Bundesländer ziehen an
Jetzt schon zeigt sich aber: In allen Bundesländern sind im Jahr 2020 die Zinshausmärkte stark gewachsen. „Die Steigerungen in den Bundesländern waren teilweise außergewöhnlich hoch und übertreffen alle bisherigen Jahre“, erklärt Gerhard Hudej. Engel & Völkers Commercial verzeichnet speziell in Graz, Linz, Salzburg und Innsbruck eine verstärkte Nachfrage, und auch in kleineren Städten ist das Thema Zinshaus für Investoren sehr interessant. Harald Martich: „In Graz wird der Markt zurzeit noch von wenigen lokalen Playern dominiert. In letzter Zeit kommen auch ‚auswärtige‘ Investoren in die Stadt und beleben das Geschäft.“
Einer der Gründe für die Nachfrage ist der Mangel an Alternativen. „Die Zinshäuser sind so begehrt, weil es keine Alternative zur Kapitalanlage gibt“, meint Max Gebhardt, Geschäftsführer von Engel & Völkers Commercial Vorarlberg. Ebenso sieht es Harald Martich und ergänzt: „Zinshäuser sind meistens in gewachsenen innerstädtischen Lagen mit guter Substanz zu finden.
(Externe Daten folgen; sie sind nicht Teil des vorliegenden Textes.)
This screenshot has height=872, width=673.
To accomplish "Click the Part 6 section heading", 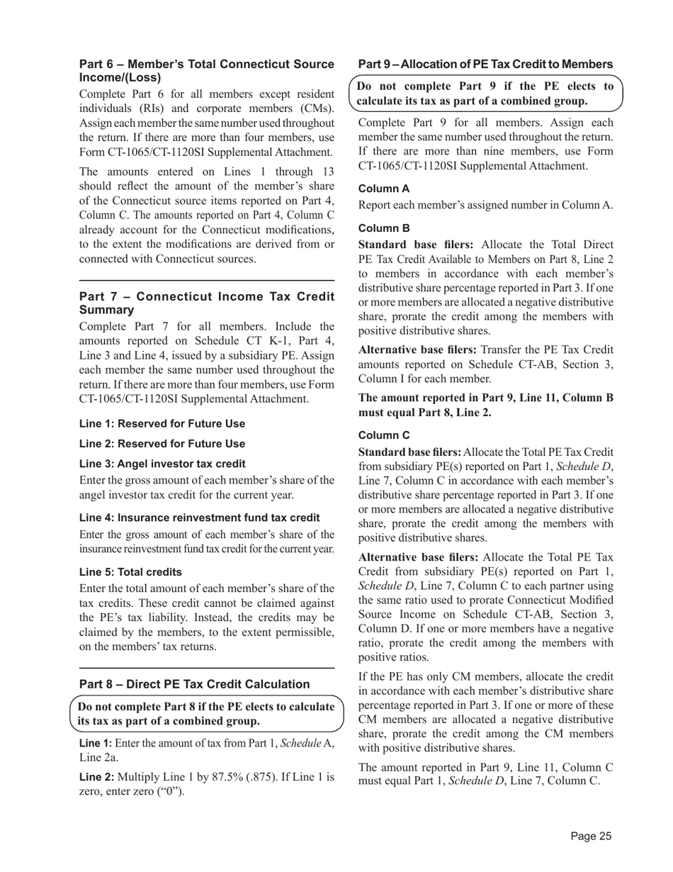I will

Daher ist das Angebot begrenzt.“ Zusätzlich zum begrenzten Angebot drängt Geld auf den Markt, und Max Gebhardt rechnet in Vorarlberg mit einem weiteren durchschnittlichen Preisanstieg von rund fünf Prozent. Auch in den anderen Märkten dürfte der Preisanstieg 2021 weitergehen.